§ Problem: Identify all lines in the data containing the string "profile". Copy them out.
Data shown Start Marker
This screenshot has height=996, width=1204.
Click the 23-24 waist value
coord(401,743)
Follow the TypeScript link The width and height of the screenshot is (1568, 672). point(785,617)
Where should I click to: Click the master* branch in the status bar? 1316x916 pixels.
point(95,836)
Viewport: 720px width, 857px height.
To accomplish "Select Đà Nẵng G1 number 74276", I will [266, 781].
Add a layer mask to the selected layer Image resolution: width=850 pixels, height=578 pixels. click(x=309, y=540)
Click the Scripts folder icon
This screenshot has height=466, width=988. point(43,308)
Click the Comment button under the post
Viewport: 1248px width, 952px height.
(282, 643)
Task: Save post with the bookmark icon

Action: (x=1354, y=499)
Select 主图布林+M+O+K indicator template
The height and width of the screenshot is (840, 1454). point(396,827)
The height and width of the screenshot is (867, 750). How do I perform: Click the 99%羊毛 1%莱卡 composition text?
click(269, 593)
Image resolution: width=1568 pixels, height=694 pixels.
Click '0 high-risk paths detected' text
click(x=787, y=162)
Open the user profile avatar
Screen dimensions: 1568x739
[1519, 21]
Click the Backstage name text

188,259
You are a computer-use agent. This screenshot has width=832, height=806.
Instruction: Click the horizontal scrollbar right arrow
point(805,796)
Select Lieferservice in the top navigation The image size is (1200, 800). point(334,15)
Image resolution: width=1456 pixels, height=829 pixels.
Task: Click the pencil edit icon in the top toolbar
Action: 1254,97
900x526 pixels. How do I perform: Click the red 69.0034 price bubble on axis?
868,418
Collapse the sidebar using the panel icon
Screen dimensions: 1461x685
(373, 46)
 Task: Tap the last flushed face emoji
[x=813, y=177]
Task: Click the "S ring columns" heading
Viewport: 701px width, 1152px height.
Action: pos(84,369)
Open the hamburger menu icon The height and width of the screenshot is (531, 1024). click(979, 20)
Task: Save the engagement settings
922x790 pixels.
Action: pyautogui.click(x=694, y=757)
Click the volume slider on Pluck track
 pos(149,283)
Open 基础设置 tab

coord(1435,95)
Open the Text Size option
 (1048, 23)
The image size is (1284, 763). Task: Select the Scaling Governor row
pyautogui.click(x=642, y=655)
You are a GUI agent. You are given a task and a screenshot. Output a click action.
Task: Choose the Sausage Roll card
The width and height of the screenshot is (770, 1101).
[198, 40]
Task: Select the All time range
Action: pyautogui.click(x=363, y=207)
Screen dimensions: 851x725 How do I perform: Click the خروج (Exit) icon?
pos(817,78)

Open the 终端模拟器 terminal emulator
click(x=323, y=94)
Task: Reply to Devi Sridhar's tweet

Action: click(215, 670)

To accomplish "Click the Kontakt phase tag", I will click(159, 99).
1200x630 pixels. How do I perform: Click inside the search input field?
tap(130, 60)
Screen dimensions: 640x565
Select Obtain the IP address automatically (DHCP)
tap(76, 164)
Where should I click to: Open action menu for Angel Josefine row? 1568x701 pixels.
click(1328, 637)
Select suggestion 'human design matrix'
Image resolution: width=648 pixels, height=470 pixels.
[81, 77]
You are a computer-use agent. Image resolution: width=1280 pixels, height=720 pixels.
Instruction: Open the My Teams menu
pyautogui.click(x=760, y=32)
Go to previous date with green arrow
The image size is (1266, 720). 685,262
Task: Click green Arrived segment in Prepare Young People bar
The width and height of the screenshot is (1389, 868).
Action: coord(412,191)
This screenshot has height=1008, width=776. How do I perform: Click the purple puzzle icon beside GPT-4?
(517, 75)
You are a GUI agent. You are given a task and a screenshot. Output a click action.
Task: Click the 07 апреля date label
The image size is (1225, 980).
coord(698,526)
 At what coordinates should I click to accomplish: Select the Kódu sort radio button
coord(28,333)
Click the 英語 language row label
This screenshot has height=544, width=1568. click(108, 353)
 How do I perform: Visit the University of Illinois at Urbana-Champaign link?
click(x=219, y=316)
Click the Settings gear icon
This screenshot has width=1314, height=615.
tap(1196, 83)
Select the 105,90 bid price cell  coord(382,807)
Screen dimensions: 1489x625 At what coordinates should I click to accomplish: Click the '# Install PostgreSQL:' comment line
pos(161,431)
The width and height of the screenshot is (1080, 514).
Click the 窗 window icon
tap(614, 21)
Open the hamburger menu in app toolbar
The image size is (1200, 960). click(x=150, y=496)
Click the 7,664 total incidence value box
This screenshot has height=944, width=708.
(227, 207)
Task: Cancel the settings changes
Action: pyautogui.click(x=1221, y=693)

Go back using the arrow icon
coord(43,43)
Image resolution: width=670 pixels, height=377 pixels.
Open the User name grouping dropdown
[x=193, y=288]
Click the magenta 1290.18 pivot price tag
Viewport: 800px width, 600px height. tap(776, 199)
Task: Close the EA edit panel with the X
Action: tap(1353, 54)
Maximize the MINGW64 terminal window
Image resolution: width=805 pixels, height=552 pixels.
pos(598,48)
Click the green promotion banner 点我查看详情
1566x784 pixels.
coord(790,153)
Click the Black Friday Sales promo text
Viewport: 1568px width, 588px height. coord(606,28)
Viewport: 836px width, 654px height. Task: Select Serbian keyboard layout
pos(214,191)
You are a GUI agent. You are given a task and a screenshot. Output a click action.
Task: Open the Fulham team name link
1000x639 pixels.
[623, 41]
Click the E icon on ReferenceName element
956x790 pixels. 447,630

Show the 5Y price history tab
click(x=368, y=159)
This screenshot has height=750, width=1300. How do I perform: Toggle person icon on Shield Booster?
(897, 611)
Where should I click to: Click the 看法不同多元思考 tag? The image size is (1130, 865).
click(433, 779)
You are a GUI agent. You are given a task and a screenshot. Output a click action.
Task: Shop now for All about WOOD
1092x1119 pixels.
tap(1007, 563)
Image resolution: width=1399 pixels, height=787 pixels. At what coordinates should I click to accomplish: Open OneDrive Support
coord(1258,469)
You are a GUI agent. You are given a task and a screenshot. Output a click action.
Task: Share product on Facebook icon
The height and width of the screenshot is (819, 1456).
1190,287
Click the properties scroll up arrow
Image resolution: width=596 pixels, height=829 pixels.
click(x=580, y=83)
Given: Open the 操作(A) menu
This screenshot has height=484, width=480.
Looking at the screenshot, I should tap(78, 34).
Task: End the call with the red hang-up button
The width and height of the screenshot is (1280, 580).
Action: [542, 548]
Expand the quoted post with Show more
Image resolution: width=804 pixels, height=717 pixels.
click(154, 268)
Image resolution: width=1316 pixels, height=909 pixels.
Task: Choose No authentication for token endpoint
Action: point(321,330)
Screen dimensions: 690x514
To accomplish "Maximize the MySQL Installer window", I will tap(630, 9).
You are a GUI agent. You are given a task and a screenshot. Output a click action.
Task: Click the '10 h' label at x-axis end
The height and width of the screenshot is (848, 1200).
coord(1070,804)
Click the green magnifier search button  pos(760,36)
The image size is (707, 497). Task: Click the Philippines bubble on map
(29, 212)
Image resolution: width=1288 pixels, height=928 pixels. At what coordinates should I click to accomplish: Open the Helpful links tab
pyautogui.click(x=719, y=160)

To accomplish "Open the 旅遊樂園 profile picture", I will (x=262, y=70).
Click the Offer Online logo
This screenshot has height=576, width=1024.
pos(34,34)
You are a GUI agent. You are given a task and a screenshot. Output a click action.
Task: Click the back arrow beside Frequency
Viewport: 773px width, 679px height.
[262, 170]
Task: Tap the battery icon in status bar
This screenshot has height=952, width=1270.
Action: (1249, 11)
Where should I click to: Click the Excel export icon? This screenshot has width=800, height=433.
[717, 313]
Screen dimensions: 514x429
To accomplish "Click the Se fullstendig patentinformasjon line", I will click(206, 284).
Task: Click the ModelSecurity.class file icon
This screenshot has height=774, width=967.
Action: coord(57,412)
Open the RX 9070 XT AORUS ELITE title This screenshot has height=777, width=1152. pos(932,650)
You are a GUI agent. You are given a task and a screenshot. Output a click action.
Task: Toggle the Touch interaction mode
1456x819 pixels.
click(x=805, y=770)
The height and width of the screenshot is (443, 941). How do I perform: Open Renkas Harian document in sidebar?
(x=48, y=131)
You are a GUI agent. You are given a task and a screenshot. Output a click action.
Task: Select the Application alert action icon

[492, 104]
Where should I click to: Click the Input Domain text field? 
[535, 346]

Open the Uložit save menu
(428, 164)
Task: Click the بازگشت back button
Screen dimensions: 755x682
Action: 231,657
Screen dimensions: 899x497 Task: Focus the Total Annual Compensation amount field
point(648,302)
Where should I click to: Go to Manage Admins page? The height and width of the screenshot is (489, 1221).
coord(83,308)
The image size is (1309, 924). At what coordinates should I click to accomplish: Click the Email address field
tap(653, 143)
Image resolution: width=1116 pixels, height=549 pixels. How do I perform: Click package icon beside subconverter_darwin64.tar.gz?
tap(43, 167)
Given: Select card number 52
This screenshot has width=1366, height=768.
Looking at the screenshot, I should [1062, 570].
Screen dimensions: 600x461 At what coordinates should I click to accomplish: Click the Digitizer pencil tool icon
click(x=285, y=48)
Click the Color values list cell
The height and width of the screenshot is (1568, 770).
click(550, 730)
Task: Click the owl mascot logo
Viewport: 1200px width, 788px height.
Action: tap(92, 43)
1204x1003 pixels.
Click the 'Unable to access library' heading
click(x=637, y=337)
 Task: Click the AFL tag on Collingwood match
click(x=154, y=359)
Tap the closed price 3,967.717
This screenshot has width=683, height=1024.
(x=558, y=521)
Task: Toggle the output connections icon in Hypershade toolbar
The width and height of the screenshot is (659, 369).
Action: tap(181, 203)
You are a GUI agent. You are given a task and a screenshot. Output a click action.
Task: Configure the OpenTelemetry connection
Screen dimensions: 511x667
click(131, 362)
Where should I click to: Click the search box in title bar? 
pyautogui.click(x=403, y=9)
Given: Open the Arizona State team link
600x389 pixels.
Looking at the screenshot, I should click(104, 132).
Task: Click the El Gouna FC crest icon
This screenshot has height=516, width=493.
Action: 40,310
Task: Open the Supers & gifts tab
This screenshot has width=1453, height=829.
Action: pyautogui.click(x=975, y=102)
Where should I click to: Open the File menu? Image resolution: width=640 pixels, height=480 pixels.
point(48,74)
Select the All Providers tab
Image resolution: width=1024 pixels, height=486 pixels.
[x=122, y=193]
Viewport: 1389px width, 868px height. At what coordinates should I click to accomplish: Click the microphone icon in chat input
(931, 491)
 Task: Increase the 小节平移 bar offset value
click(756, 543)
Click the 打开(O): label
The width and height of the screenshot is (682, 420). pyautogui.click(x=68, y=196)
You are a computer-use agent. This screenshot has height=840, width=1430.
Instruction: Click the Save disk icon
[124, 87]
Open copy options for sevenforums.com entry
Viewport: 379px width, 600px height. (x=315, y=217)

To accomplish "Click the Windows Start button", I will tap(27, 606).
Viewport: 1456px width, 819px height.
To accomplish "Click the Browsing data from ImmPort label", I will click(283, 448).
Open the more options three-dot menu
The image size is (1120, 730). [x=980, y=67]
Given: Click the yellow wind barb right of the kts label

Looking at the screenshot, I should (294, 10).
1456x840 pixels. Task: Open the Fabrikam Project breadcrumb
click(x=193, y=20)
Data shown End Marker
§ Written reply:
Open the user profile avatar
To accomplish "Open the 旅遊樂園 profile picture", I will (x=262, y=70).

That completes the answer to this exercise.